Improving Editability in Image Generation with Layer-wise Memory
Daneul Kim, Jaeah Lee, Jaesik Park
TL;DR
This work tackles the challenge of sequential image editing with rough masks by introducing a three-component framework: Layer-wise Memory to preserve editing history, Background Consistency Guidance (BCG) for stable background maintenance, and Multi-Query Disentangled Cross-Attention (MQD) for natural integration of new elements. The method stores latent representations and prompt embeddings across edits, enabling efficient, consistent updates via selective latent blending and cross-attention disentanglement, while a new Multi-Edit Benchmark evaluates semantic and spatial alignment across multiple edits. Quantitative and qualitative results demonstrate superior performance over editing and layout-to-image baselines, as well as favorable human judgments, particularly in maintaining background coherence and object relations through several iterations. This approach advances practical, interactive image editing by reducing user effort (rough masks suffice) and enabling robust multi-step scene modifications with context preservation. By combining memory, consistency guidance, and disentangled cross-attention, the framework achieves scalable, layer-wise editing suitable for complex tasks such as occluded object removal, depth-aware ordering, and progressive content insertion, with potential applications in design, advertising, and creative media generation.
Abstract
Most real-world image editing tasks require multiple sequential edits to achieve desired results. Current editing approaches, primarily designed for single-object modifications, struggle with sequential editing: especially with maintaining previous edits along with adapting new objects naturally into the existing content. These limitations significantly hinder complex editing scenarios where multiple objects need to be modified while preserving their contextual relationships. We address this fundamental challenge through two key proposals: enabling rough mask inputs that preserve existing content while naturally integrating new elements and supporting consistent editing across multiple modifications.
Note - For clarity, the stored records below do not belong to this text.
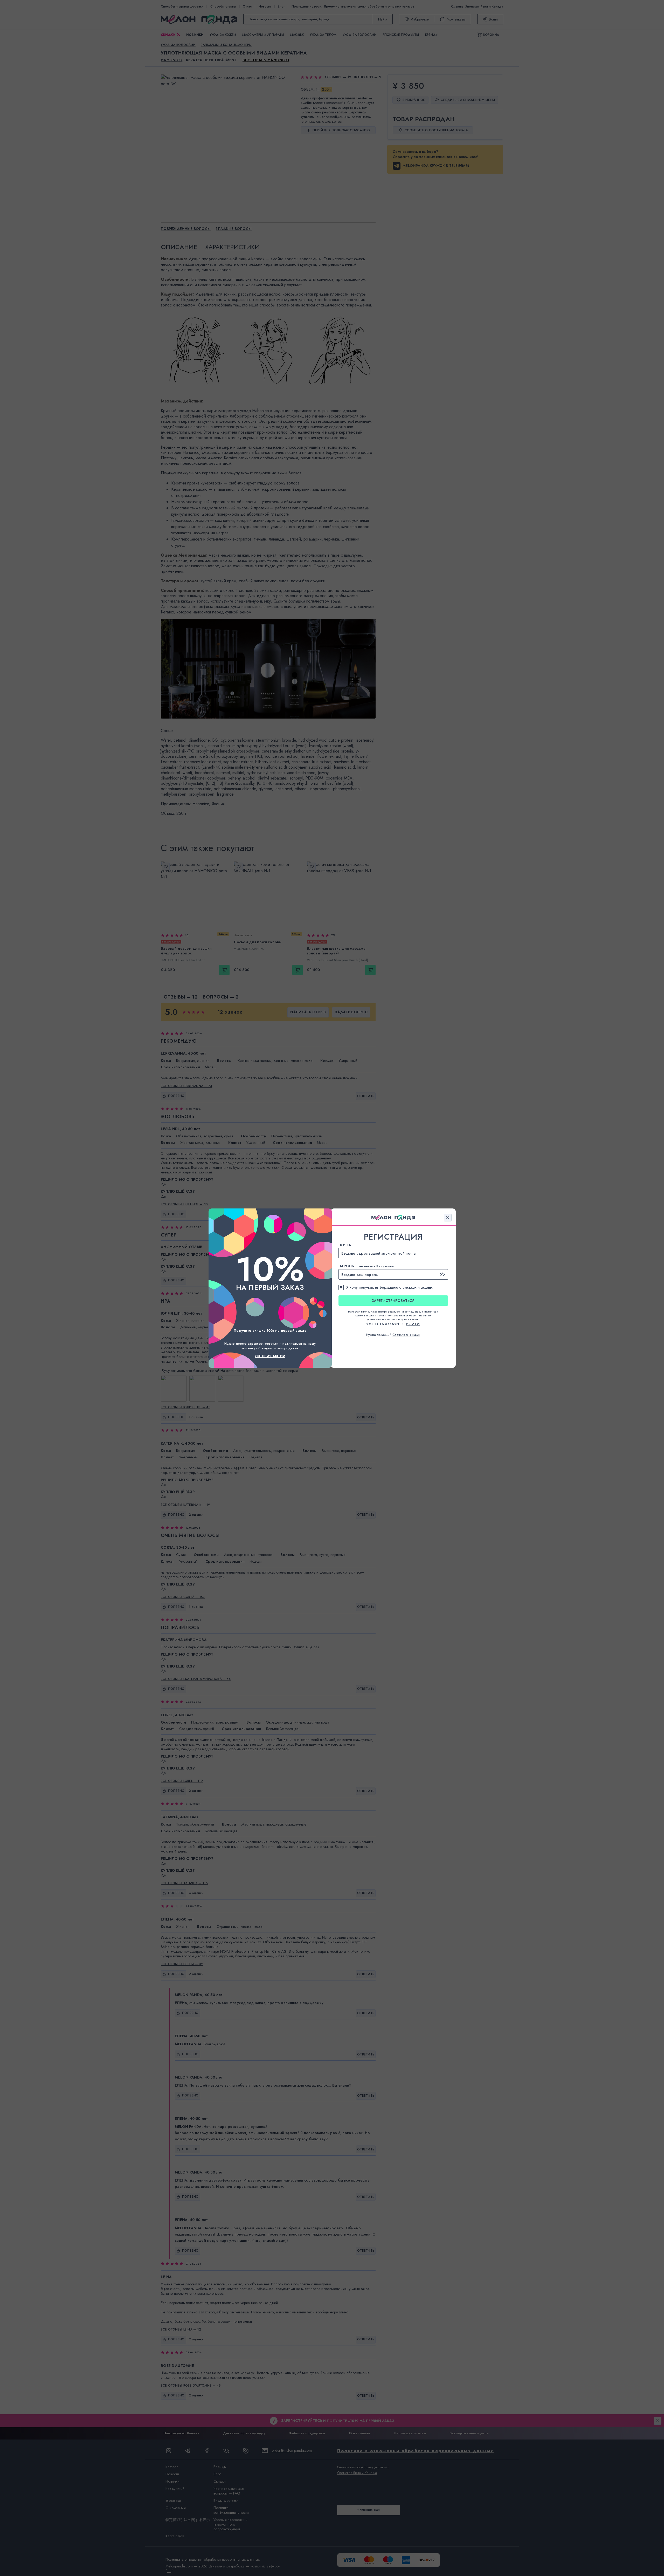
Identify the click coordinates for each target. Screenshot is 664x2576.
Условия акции (270, 1356)
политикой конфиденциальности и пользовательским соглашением (396, 1313)
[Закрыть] (448, 1217)
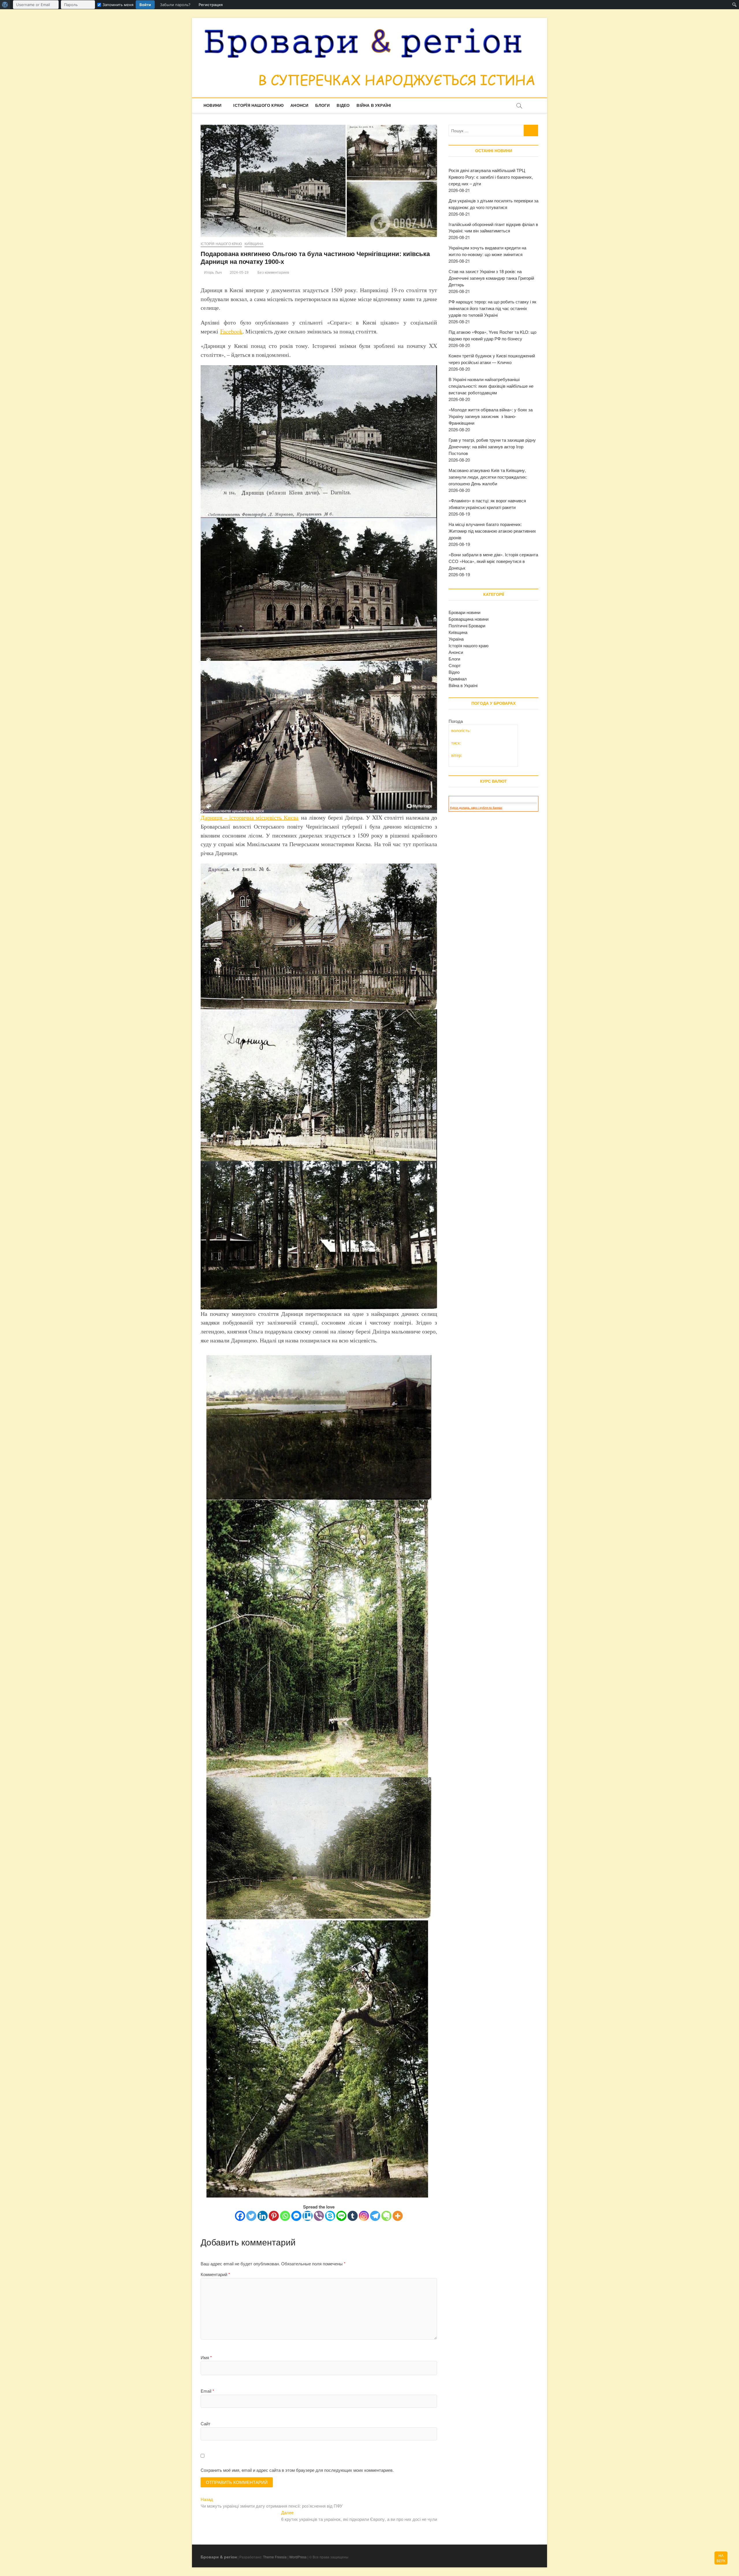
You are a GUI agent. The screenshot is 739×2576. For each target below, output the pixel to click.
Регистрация (211, 4)
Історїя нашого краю (258, 105)
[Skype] (330, 2216)
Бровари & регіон (219, 2557)
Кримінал (458, 679)
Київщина (254, 244)
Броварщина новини (468, 619)
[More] (398, 2216)
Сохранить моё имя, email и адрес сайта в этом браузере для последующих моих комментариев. (297, 2470)
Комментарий (215, 2274)
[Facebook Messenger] (296, 2216)
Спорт (455, 665)
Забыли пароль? (175, 4)
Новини (212, 105)
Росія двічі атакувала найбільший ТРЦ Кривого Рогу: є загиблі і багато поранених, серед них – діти (491, 176)
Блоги (322, 105)
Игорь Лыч (212, 273)
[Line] (341, 2216)
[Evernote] (386, 2216)
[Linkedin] (262, 2216)
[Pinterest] (274, 2216)
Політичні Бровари (467, 625)
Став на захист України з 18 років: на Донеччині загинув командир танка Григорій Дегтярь (491, 278)
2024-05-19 (239, 273)
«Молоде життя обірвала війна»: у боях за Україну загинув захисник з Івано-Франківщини (491, 416)
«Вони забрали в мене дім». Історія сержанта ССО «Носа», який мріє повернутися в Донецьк (493, 561)
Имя (206, 2357)
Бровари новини (464, 612)
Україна (456, 639)
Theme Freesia (275, 2556)
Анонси (299, 105)
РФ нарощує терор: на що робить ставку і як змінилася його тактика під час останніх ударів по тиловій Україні (492, 308)
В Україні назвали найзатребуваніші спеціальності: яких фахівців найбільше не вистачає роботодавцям (491, 386)
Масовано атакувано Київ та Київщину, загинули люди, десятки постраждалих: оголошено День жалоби (488, 476)
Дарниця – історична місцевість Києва (249, 817)
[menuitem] (5, 4)
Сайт (205, 2423)
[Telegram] (375, 2216)
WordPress (298, 2556)
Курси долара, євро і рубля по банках (476, 807)
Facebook (231, 331)
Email (207, 2391)
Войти (145, 4)
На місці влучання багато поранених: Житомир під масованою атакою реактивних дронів (492, 530)
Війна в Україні (374, 105)
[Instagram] (364, 2216)
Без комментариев (273, 273)
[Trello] (308, 2216)
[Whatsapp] (285, 2216)
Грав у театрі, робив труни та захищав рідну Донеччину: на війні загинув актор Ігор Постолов (492, 446)
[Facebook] (240, 2216)
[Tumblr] (353, 2216)
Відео (343, 105)
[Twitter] (251, 2216)
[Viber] (319, 2216)
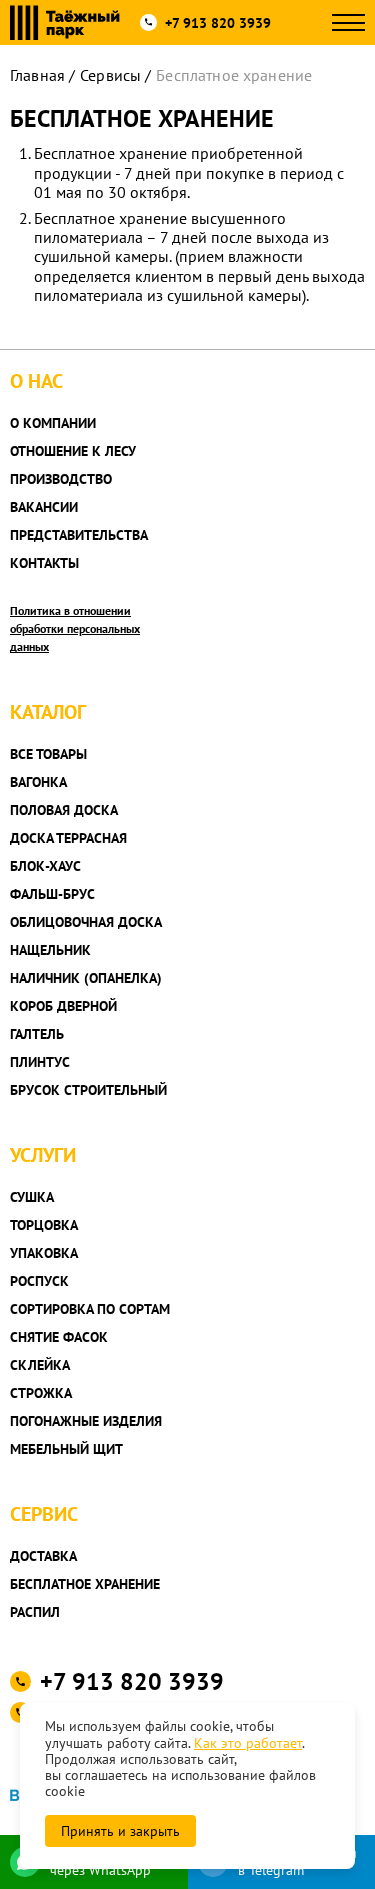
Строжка (41, 1393)
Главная (37, 75)
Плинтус (40, 1062)
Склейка (40, 1365)
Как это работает (248, 1743)
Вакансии (44, 507)
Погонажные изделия (86, 1421)
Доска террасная (68, 838)
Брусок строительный (88, 1090)
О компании (53, 423)
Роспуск (39, 1281)
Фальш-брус (52, 894)
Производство (61, 479)
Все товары (48, 754)
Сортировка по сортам (90, 1309)
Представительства (79, 535)
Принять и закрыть (120, 1831)
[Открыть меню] (348, 22)
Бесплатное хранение (85, 1584)
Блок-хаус (45, 866)
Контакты (44, 563)
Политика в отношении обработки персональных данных (75, 628)
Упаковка (44, 1253)
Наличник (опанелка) (86, 978)
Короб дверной (63, 1006)
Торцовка (44, 1225)
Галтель (37, 1034)
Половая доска (64, 810)
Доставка (43, 1556)
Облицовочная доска (86, 922)
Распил (35, 1612)
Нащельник (50, 950)
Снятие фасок (59, 1337)
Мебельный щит (66, 1449)
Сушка (32, 1197)
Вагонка (38, 782)
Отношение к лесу (73, 451)
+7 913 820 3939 (218, 23)
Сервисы (110, 75)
Our framework achieves this through layer-wise memory, which stores latent representations and prompt embeddings from previous edits. We propose Background Consistency Guidance that leverages memorized latents to maintain scene coherence and Multi-Query Disentanglement in cross-attention that ensures natural adaptation to existing content. To evaluate our method, we present a new benchmark dataset incorporating semantic alignment metrics and interactive editing scenarios. Through comprehensive experiments, we demonstrate superior performance in iterative image editing tasks with minimal user effort, requiring only rough masks while maintaining high-quality results throughout multiple editing steps.